### Task prompt
Line by line, count where the string "thumbnail" appears in the listing, then give the number of such lines alone.

### Records for the task
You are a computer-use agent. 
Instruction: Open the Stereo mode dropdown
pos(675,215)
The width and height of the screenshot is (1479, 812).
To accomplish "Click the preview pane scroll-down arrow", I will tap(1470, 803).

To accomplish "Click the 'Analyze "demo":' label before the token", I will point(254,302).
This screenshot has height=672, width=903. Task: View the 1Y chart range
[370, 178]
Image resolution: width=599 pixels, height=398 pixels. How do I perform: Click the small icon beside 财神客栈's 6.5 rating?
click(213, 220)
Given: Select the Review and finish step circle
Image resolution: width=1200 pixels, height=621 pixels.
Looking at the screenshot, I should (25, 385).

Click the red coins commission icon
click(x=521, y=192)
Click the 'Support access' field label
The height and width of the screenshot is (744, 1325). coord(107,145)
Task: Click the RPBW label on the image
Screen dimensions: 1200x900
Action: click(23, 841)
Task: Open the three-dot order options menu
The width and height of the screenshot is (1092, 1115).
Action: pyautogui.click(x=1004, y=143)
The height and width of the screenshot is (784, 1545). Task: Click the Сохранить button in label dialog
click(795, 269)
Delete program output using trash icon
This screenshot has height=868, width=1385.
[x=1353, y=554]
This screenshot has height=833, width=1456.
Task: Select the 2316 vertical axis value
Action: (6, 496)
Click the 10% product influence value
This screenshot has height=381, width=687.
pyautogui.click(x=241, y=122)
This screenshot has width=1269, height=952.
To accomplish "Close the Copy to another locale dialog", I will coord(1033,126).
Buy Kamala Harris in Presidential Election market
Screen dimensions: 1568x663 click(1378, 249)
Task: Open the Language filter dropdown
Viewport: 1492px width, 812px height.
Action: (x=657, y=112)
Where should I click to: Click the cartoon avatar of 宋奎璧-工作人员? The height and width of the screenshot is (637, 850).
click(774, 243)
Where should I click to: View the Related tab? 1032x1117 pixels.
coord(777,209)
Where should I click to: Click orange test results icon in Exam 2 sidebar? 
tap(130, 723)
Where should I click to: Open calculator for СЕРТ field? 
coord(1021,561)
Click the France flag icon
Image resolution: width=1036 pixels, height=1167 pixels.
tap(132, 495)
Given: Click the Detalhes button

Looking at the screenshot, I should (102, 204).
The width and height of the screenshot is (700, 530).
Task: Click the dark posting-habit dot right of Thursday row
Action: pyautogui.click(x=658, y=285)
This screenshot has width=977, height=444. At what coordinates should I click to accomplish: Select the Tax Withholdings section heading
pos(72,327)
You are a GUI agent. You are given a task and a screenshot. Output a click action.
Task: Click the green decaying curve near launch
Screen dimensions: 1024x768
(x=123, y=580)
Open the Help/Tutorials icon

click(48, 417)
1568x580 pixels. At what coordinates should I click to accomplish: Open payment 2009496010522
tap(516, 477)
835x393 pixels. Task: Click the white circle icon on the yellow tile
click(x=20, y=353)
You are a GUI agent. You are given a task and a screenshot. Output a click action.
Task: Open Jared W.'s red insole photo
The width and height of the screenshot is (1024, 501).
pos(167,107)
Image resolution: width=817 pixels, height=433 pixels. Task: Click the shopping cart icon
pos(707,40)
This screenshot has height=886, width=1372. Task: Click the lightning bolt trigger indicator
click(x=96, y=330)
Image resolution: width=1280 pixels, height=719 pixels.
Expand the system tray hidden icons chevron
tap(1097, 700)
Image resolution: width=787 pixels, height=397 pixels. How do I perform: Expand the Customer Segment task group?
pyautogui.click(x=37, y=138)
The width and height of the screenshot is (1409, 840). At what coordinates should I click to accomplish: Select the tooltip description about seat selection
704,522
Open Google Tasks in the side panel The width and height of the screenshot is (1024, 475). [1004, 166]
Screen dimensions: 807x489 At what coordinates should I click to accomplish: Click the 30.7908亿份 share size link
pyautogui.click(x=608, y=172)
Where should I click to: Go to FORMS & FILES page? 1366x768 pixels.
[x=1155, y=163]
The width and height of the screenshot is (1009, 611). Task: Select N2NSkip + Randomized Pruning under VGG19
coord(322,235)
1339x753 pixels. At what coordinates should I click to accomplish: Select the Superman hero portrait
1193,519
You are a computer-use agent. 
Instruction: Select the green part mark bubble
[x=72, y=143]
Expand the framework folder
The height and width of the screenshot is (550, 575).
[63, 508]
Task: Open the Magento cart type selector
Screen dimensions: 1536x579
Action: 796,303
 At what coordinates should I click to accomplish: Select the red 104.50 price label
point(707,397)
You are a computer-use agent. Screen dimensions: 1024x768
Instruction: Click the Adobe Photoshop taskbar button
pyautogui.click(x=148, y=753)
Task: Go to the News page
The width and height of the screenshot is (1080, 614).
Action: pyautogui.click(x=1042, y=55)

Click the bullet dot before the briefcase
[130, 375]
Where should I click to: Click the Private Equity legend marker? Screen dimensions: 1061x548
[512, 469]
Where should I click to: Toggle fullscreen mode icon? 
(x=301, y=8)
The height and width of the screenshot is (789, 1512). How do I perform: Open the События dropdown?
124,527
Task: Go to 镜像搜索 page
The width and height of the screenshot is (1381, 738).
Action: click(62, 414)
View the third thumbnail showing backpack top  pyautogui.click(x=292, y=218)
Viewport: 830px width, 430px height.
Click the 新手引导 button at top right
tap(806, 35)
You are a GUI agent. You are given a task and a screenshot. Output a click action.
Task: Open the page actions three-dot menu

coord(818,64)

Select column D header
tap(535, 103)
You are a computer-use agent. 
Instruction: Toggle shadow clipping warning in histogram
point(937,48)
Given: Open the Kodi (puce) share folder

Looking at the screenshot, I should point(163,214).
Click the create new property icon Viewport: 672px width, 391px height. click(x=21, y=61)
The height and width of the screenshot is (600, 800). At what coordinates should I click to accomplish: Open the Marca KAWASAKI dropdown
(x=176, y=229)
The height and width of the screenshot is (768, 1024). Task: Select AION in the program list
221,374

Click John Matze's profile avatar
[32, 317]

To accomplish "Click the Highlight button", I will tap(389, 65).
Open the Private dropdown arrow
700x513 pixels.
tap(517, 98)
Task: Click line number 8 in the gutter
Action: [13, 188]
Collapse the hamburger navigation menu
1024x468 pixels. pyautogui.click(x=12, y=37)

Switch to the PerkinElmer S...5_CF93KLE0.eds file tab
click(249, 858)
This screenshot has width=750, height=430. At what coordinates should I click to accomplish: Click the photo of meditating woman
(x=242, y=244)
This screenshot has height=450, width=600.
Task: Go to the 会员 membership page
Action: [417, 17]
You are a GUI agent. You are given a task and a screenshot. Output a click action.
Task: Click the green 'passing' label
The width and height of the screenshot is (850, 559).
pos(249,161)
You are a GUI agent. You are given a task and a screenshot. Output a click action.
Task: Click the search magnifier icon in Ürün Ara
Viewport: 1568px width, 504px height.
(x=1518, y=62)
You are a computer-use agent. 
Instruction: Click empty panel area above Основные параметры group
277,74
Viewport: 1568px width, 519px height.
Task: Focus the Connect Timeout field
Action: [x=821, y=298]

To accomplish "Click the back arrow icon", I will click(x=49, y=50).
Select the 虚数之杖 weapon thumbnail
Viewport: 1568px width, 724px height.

### Written response
2